Personal API Tokens For All APIs Please
04 Oct 2019
I have written about this several times before, and it is something I will keep writing about until it comes true. Every API provider that employs OAuth for their APIs, show have a quick and easy, non-code way of obtaining a token for API access to your own account, and any generally available public APIs. If you need an example of this in action, log into your GitHub account, click on your account settings, choose developer settings, and look at your personal access tokens. With personal access tokens you can create a new token, drop it into the header of any API request, and begin making calls to the GitHub API—this is how it should be for all APIs that use OAuth. No OAuth dance to just at your own resources.
OAuth isn’t great, but its the best we got at the moment when it comes to authorization. It is also one of the biggest obstacles for many developers, and all non-developers, when it comes to putting API resources, and most egregiously their own data and content that is available via APIs, to work. I don’t have a problem with pushing developers who are building an application to leverage the standard OAuth interfaces and flow. You definitely want to build a Postman collection for them, and make signing up, and adding an application to obtain your key as frictionless as possible. But, for quickly on-boarding developers, and non-developers quickly to be able to play around, kick the tires, and understand what an API does, you should be providing personal access tokens.

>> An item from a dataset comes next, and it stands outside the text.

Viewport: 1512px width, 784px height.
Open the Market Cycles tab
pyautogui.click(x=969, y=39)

The personal access token topic is one of the reasons I do API Evangelist. So I can find incremental improvements in the core standards and technologies we already use, that make our lives easier—then beat the drum about why everyone should do it. This is a topic I should be publishing a story about every quarter until I see movement by providers. Helping API provider reduce friction when it comes to authentication an authorization is one of the most important things we can be doing to help increase the adoption of our APIs amongst developers, and more importantly it will be how we get the non-technical normals on-board. Using APIs to get at the data and content that matters to them. Allowing them to solve everyday business problems they face in their day to day world. This is when APIs are going to to level up when it comes to solving real world challenges, and not just be in the back pocket of programmers.

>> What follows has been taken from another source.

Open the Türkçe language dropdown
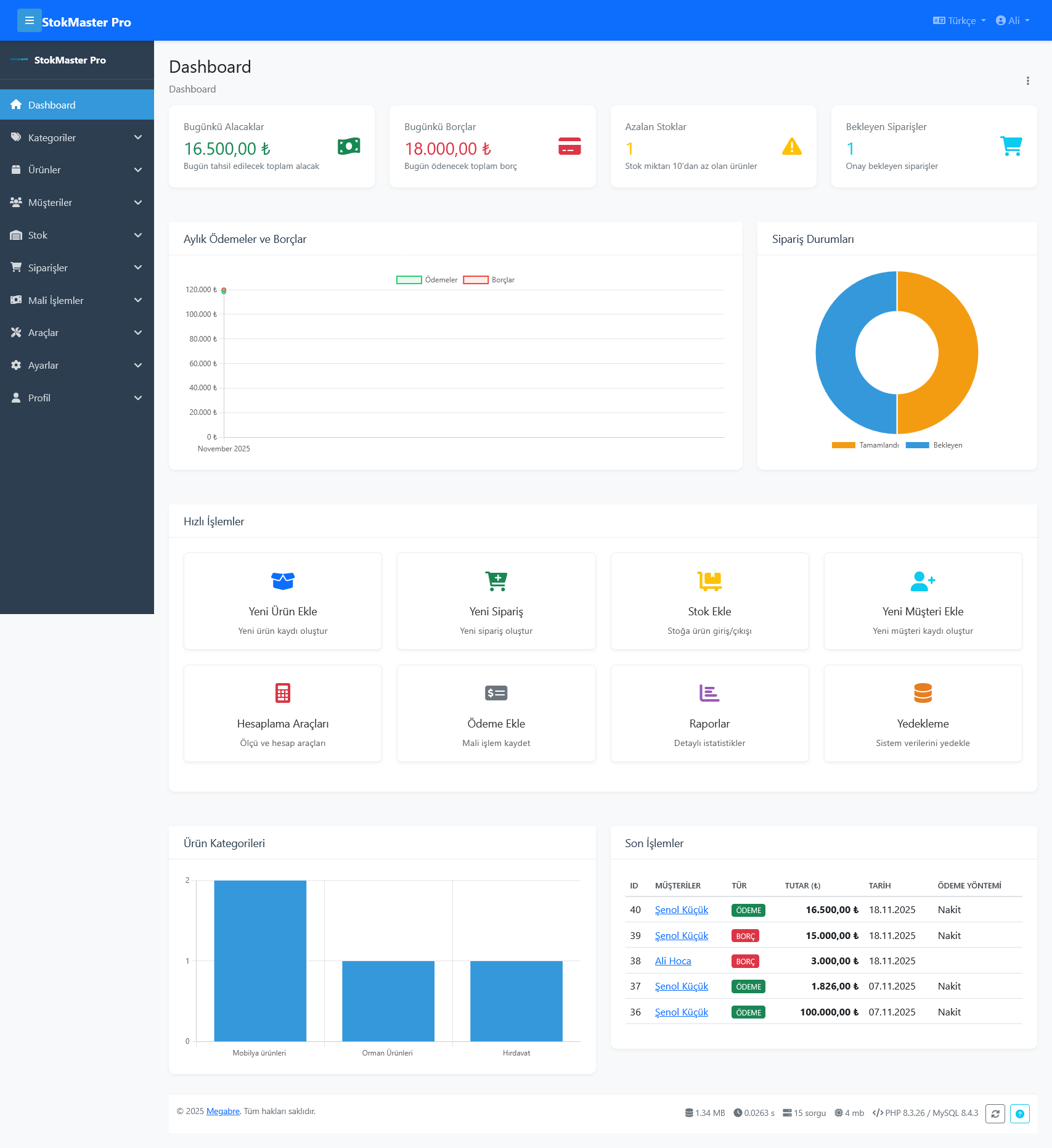 pyautogui.click(x=959, y=20)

I should be able to signup for any online service, grab a personal access token, or ready to go Postman environment populated with my personal access token, grab a Postman collection dedicated to the use case that suits me, plug I my environment and be making API calls—within 10 minutes or less. That is the API on-boarding reality I would like to see for ALL online platforms. I do not want an online account that doesn’t have APIs, personal access tokens, and Postman collections for all their most common workflows. I know. My bar is pretty high, but a guy can hope and dream right? If I keep hollering about this stuff, maybe eventually, some day, I will get what I want. I like to think of it as API manifestation—taking the pieces of the space that make me happy and harass everyone to into implementing them.